Atravesé
el espejo para buscar el verdadero significado de la vida y me tropecé con el
infinito. Ahora delante de mí no hay nada, sólo tierra y cielo; o mejor dicho,
una tierra caliente y un cielo intensamente azul. Esta panorámica, a la que yo
he bautizado como Al otro lado del espejo,
es una pócima que me sana de las imágenes que he dejado atrás. Eso es lo que me
hipnotiza de este lugar, la profunda sencillez de lo que aquí contemplo. Todo
lo que me rodea es la antítesis terrenal del mundo del que me he escapado. Es
como si hubiese regresado al principio de todo, a la génesis de los tiempos. En
la ciudad en la que yo vivía, apenas se vislumbraba el horizonte.
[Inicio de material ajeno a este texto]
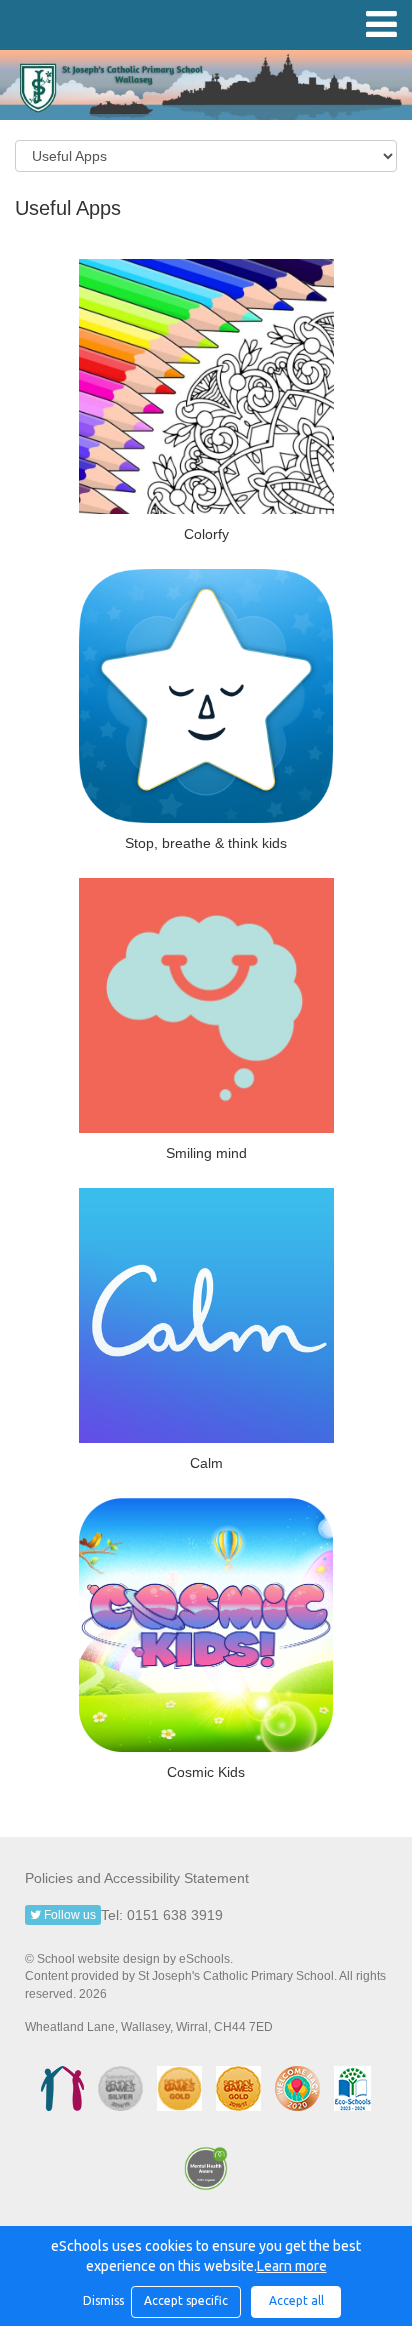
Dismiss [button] (102, 2300)
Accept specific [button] (186, 2300)
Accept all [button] (296, 2300)
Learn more (292, 2266)
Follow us (68, 1915)
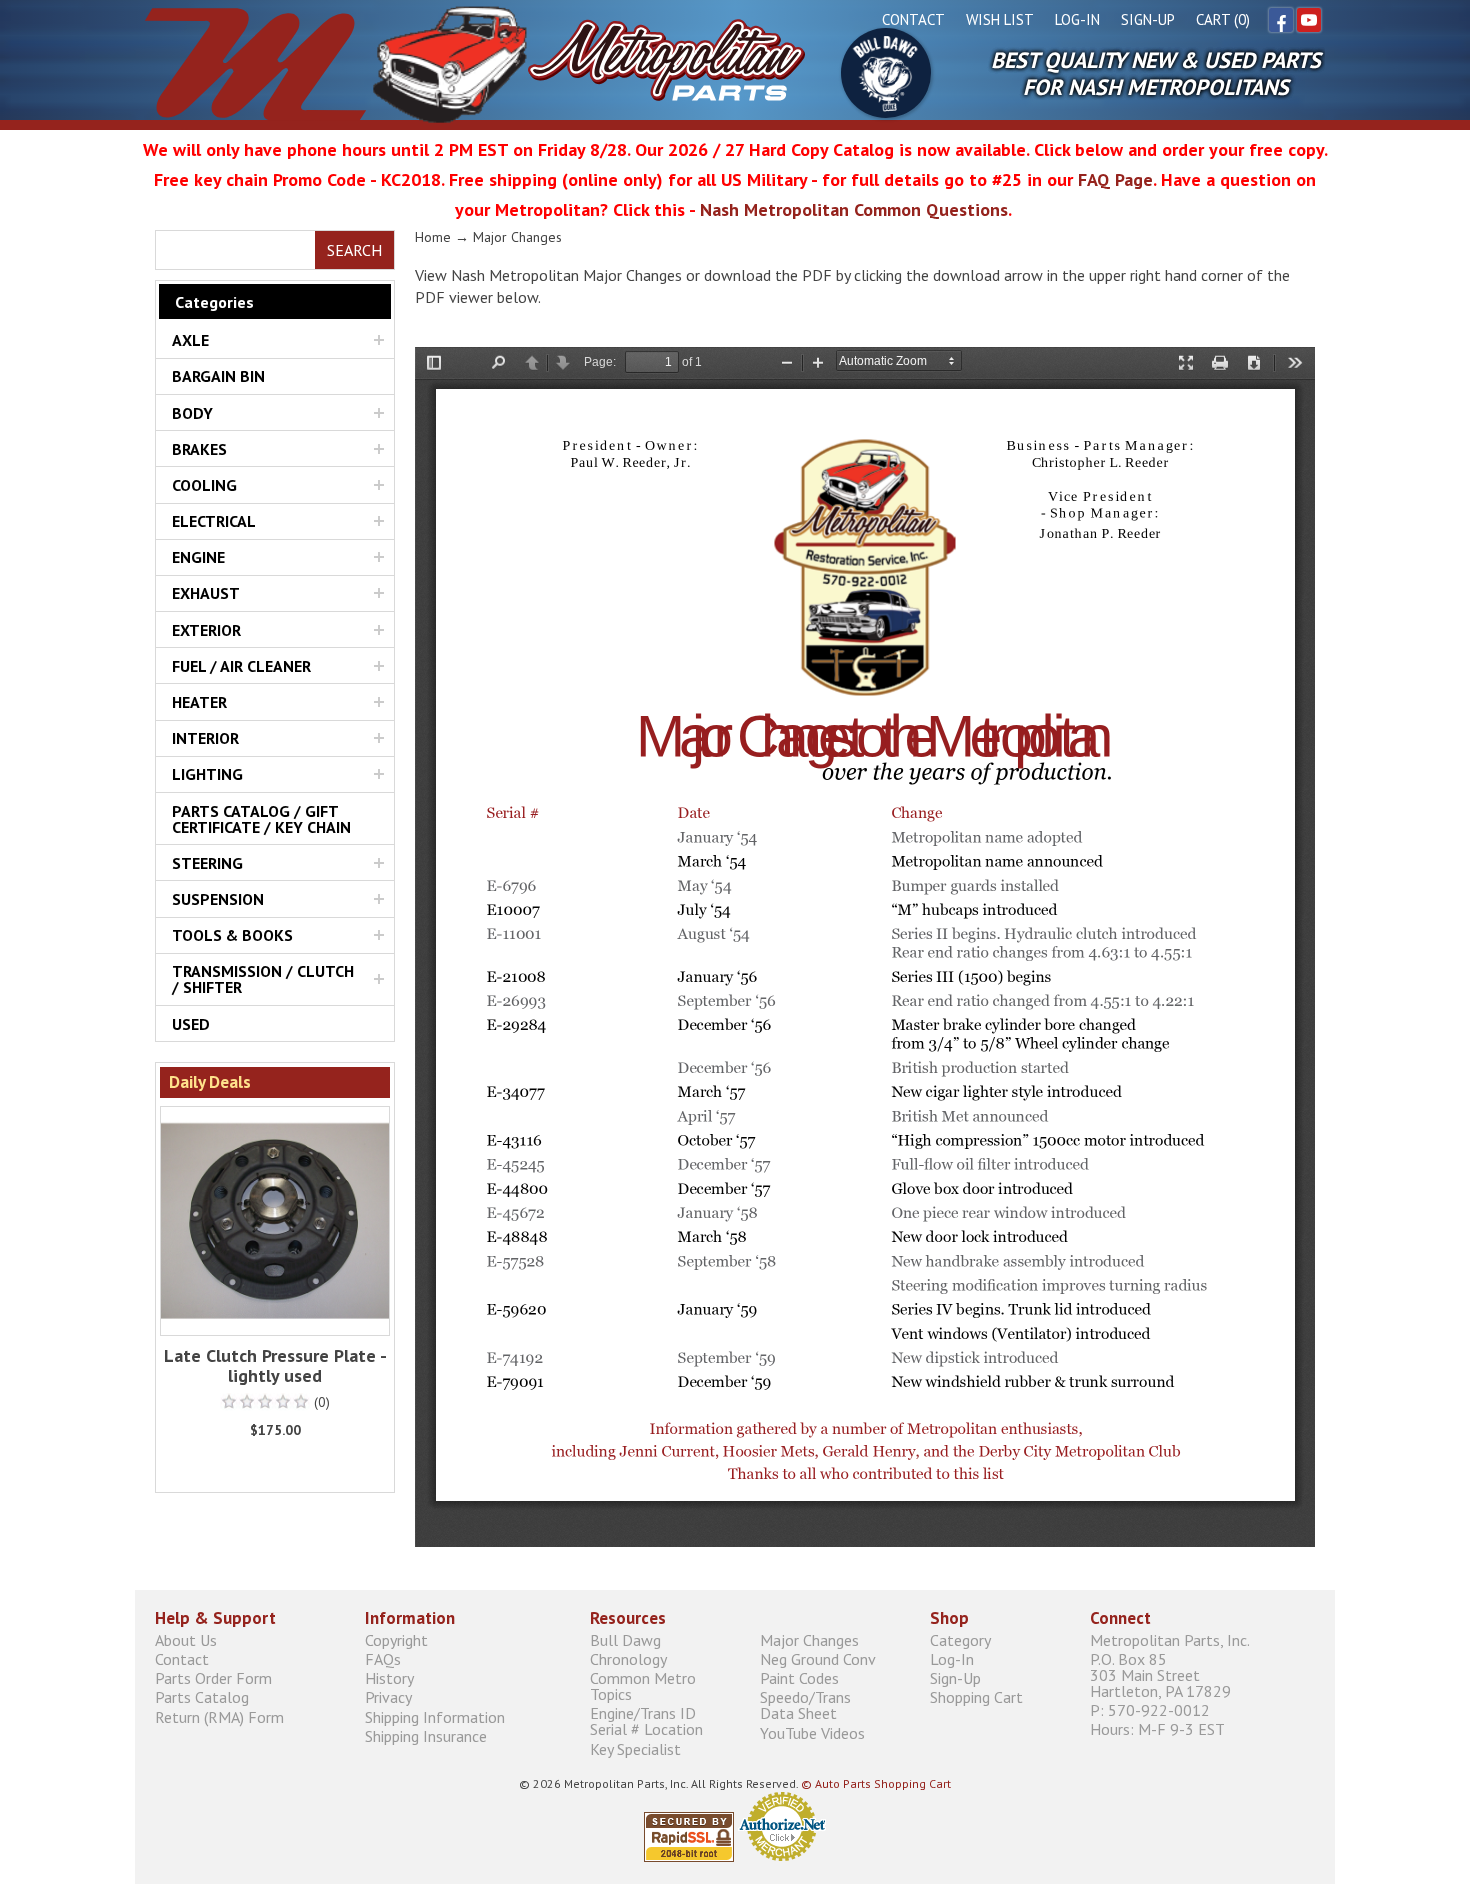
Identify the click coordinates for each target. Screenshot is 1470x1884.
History (389, 1678)
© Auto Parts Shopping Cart (876, 1783)
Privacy (388, 1697)
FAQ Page (1115, 179)
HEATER (199, 702)
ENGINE (198, 557)
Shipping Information (435, 1716)
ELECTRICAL (214, 521)
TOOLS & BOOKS (232, 935)
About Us (186, 1639)
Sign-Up (1148, 19)
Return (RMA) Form (219, 1716)
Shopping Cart (976, 1697)
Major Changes (809, 1639)
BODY (192, 413)
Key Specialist (635, 1748)
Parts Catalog (202, 1697)
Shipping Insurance (426, 1735)
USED (191, 1024)
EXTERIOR (206, 630)
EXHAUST (206, 593)
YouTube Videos (812, 1732)
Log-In (1077, 19)
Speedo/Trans (805, 1705)
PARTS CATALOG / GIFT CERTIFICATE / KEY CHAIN (261, 819)
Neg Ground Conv (818, 1658)
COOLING (204, 485)
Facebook (1281, 20)
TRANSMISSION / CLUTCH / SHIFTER (263, 979)
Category (960, 1639)
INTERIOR (205, 738)
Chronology (628, 1658)
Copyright (396, 1639)
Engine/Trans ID (646, 1721)
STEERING (207, 863)
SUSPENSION (218, 899)
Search (354, 250)
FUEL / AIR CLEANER (241, 666)
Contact (913, 19)
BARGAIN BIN (218, 376)
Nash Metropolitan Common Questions (854, 209)
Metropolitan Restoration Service (475, 64)
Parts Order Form (213, 1678)
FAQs (383, 1658)
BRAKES (199, 449)
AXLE (190, 340)
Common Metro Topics (643, 1686)
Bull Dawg (886, 73)
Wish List (1000, 19)
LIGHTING (207, 774)
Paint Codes (799, 1678)
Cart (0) (1223, 19)
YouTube (1309, 20)
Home (433, 237)
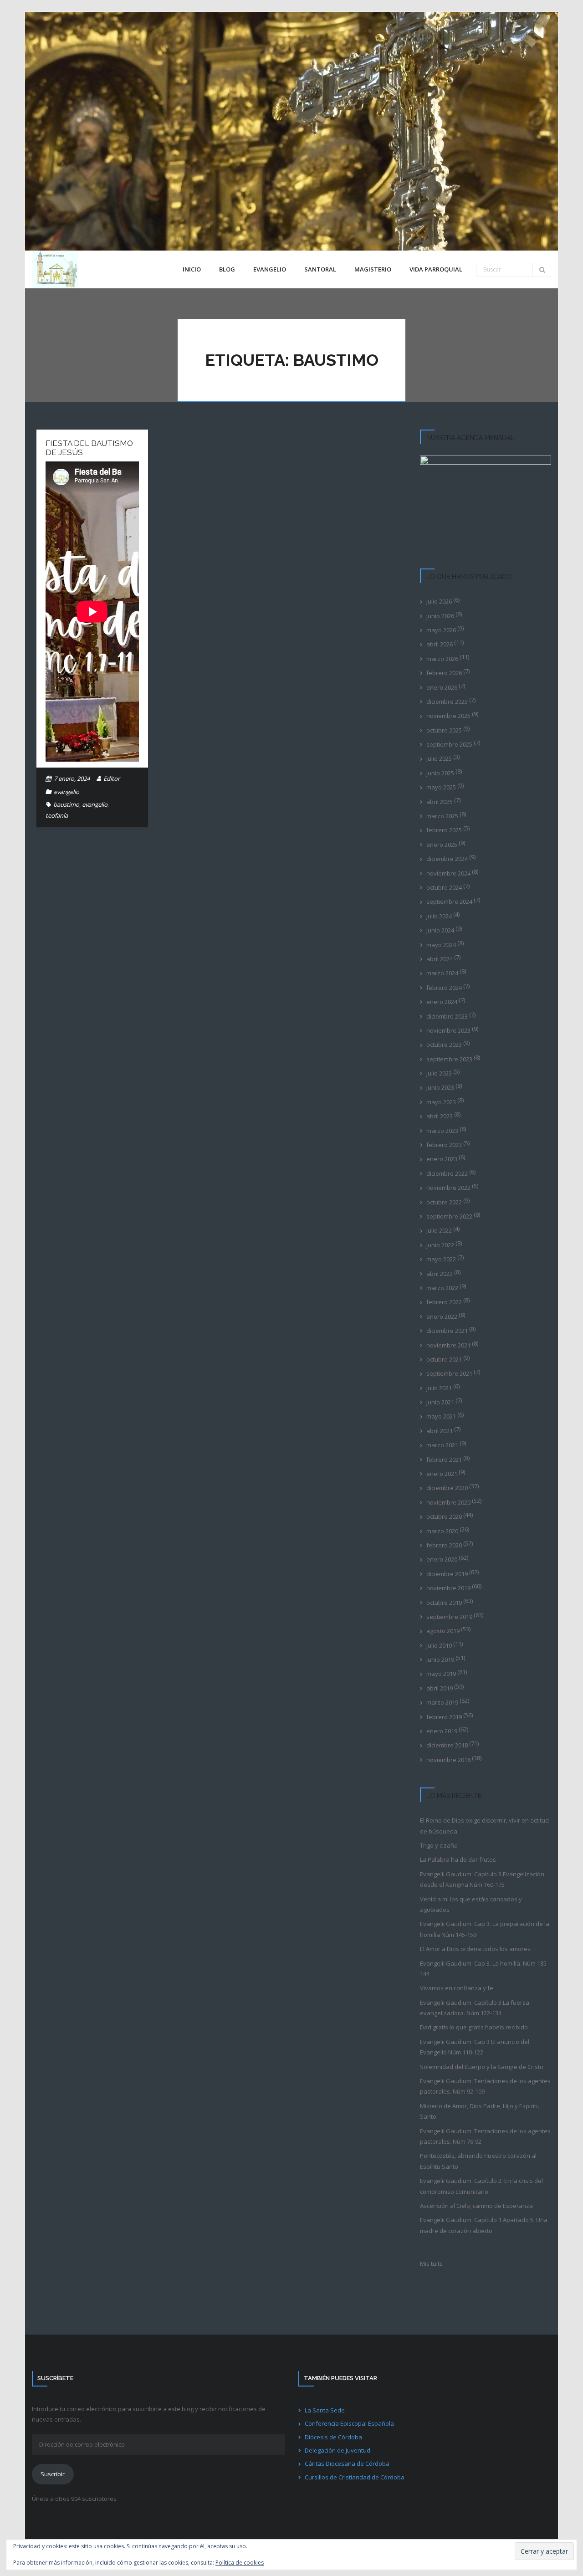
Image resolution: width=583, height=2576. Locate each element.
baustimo (66, 804)
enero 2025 (441, 844)
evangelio (66, 792)
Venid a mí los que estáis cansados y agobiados (471, 1904)
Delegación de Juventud (337, 2450)
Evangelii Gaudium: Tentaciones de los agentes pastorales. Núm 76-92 (485, 2136)
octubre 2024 (444, 887)
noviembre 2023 (448, 1030)
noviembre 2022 (448, 1187)
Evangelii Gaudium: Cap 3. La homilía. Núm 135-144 (484, 1968)
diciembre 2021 (447, 1330)
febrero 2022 (444, 1302)
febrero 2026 (444, 673)
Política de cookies (239, 2562)
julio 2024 (439, 916)
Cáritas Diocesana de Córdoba (347, 2463)
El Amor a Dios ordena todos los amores (475, 1949)
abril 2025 (439, 802)
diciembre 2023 (447, 1016)
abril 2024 (439, 959)
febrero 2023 (444, 1145)
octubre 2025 (444, 730)
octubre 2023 (444, 1044)
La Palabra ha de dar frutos (458, 1859)
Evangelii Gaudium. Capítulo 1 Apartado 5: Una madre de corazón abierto (483, 2225)
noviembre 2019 (448, 1588)
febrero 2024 (444, 987)
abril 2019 (439, 1688)
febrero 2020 (444, 1545)
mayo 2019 (441, 1674)
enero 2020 (441, 1559)
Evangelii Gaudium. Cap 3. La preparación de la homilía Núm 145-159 (484, 1929)
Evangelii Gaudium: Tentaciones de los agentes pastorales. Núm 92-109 (485, 2086)
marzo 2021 (442, 1445)
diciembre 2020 (447, 1488)
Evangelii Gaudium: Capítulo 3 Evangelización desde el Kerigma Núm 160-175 (482, 1879)
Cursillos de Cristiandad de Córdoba (354, 2477)
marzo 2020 (442, 1531)
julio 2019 (439, 1645)
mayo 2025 (441, 787)
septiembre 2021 (449, 1373)
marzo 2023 (442, 1131)
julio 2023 (439, 1073)
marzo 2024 (442, 973)
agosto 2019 (443, 1631)
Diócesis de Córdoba (333, 2437)
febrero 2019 (444, 1717)
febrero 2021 (444, 1459)
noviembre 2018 (448, 1760)
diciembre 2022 (447, 1173)
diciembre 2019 (447, 1574)
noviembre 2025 (448, 716)
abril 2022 (439, 1274)
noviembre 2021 (448, 1345)
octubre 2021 (444, 1359)
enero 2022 (441, 1316)
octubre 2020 (444, 1516)
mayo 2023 (441, 1102)
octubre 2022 (444, 1202)
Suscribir (53, 2474)
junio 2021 (440, 1402)
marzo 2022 (442, 1288)
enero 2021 (441, 1474)
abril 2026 (439, 644)
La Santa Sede (325, 2410)
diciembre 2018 (447, 1745)
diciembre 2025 (447, 701)
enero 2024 (441, 1002)
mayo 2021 (441, 1416)
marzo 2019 (442, 1702)
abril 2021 (439, 1431)
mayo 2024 (441, 945)
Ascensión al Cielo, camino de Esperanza (476, 2206)
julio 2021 (439, 1388)
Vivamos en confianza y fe (456, 1988)
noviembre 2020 (448, 1502)
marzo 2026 (442, 659)
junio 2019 (440, 1659)
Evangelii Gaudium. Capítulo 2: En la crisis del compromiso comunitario (481, 2186)
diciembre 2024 (447, 859)
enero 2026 (441, 687)
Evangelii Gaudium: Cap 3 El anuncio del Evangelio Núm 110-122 (474, 2047)
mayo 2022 (441, 1259)
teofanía (57, 815)
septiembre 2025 (449, 744)
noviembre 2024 (448, 873)
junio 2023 (440, 1087)
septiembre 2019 (449, 1617)
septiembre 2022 (449, 1216)
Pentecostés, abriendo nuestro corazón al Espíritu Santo (478, 2160)
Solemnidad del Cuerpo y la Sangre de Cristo (481, 2067)
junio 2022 (440, 1245)
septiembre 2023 (449, 1059)
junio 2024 (440, 930)
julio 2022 (439, 1230)
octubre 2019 (444, 1602)
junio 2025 (440, 773)
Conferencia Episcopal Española (349, 2423)
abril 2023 (439, 1116)
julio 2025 (439, 758)
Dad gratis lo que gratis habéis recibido (474, 2027)
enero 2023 (441, 1159)
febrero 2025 (444, 830)
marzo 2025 (442, 816)
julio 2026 (439, 601)
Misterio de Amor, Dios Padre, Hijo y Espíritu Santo (480, 2111)
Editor (111, 778)
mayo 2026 (441, 630)
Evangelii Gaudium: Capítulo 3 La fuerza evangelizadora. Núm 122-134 (474, 2007)
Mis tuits (431, 2263)
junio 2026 (440, 616)
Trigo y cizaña (439, 1845)
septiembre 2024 (449, 901)
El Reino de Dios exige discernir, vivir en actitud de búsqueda (484, 1825)
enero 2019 (441, 1731)
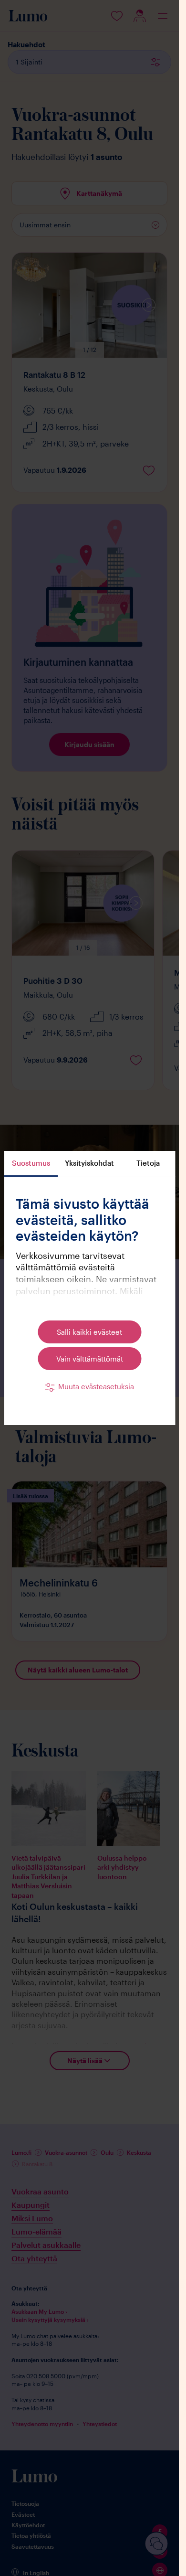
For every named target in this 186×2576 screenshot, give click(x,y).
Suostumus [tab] (31, 1163)
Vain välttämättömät (89, 1358)
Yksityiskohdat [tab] (89, 1163)
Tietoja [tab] (148, 1163)
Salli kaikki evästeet (89, 1332)
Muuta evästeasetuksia (96, 1386)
Allí, la
línea visual de un cielo gris estaba entrecortada por mil y un edificios que,
como pequeñas luciérnagas, luchaban y luchan por apoderarse de una pequeña
parcela en la nada más absoluta. Aquí, sin embargo, mi mayor hallazgo ha sido
el de las pequeñas cosas; esas que te permiten encontrar la fórmula para vivir
con muy poco. Y ahora, que tengo que volver, siento miedo; miedo a perder la
pureza en mi mirada, y sobre todo, en mi alma de mujer que un día necesitó
reencontrase a sí misma al otro lado del espejo.